> EXERCISE OBJECTIVE: With pictures left out, output word for word the lines from the one containing "Screen dimensions: 1568x485" through the end of the material below.

> DATA PROVIDED:
▬▬▬▬▬▬

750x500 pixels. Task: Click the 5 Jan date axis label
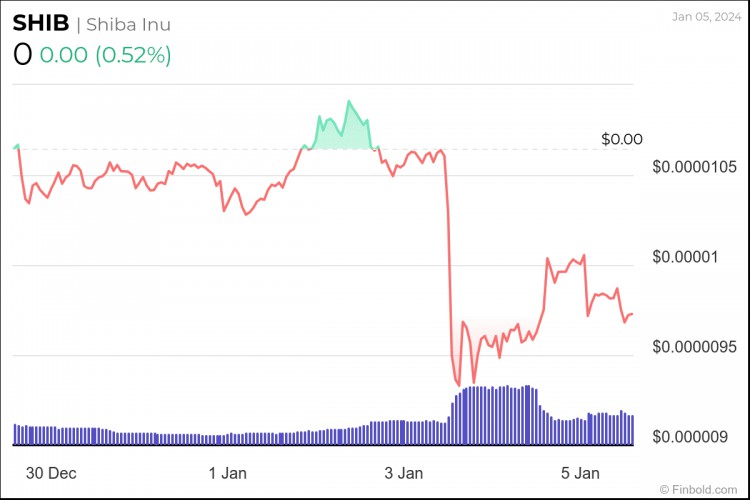click(x=580, y=473)
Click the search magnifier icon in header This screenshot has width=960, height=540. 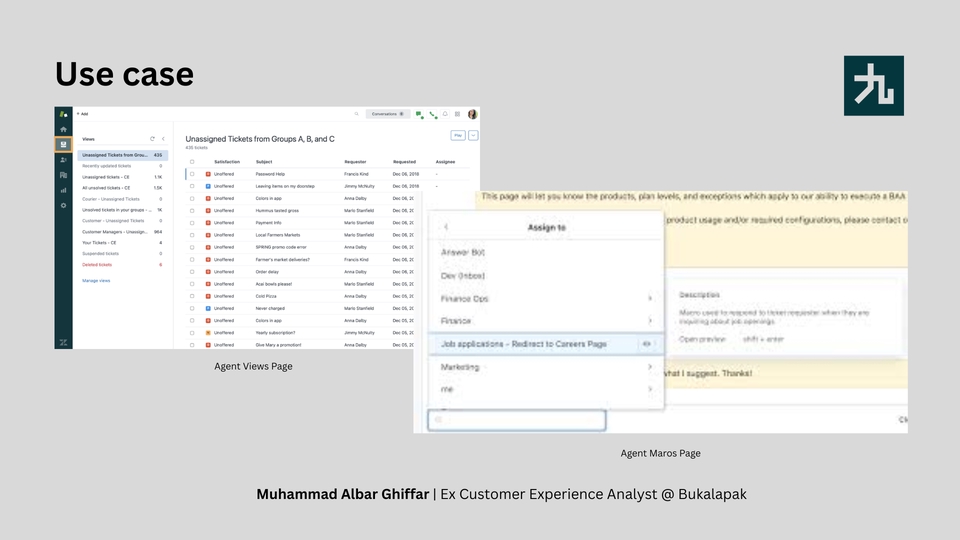356,114
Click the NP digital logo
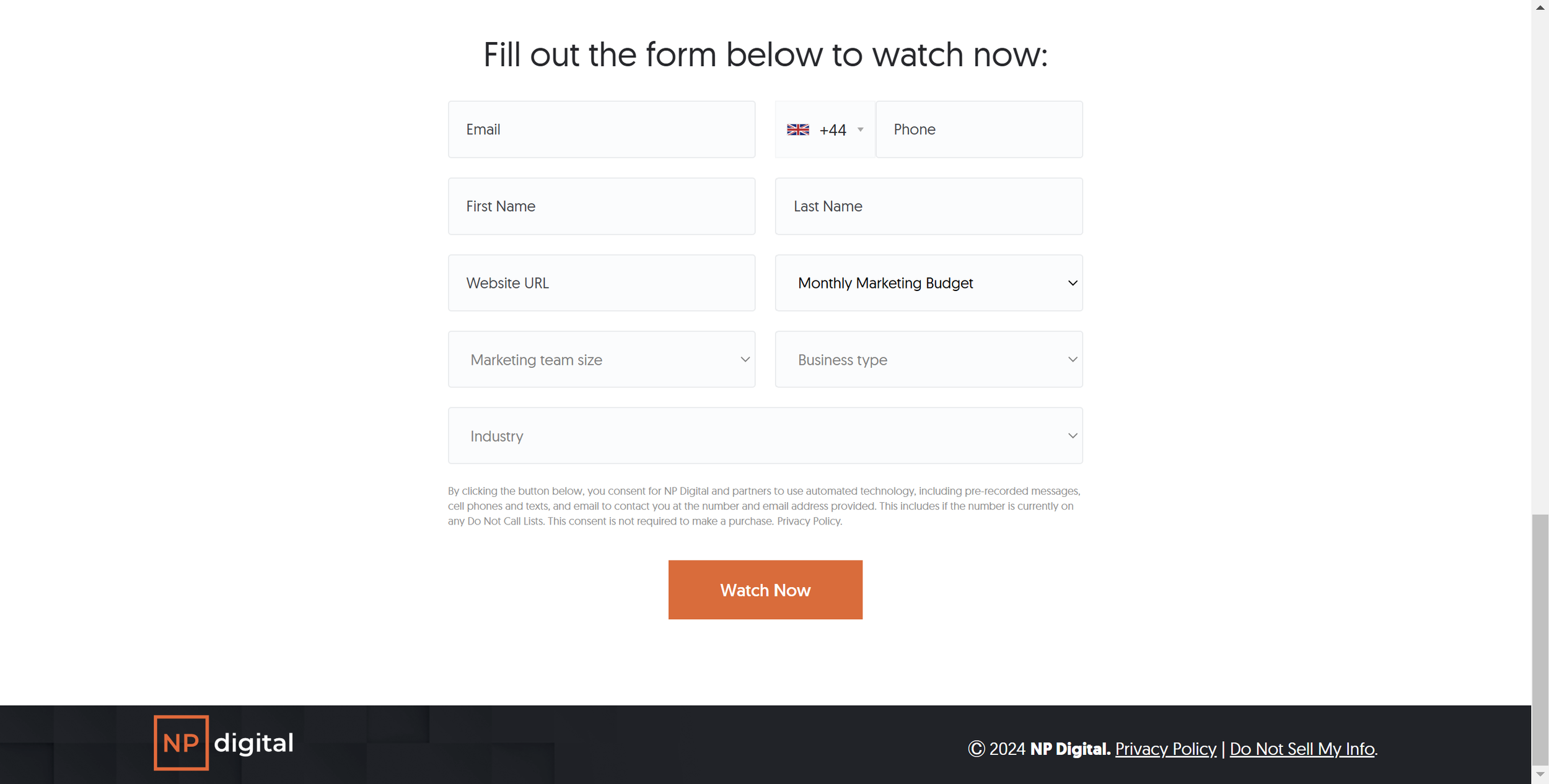 pos(224,743)
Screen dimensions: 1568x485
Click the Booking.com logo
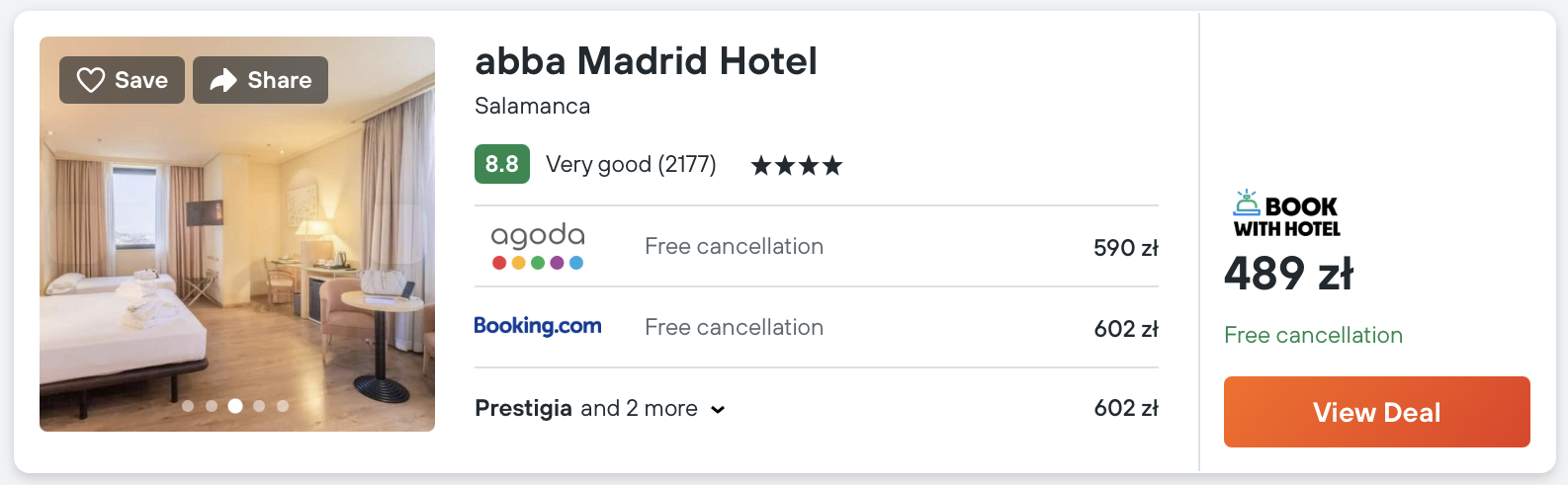click(x=537, y=326)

▬▬▬▬▬▬

> TASK OUTPUT:
Screen dimensions: 1568x485
Click the Booking.com logo
click(x=537, y=326)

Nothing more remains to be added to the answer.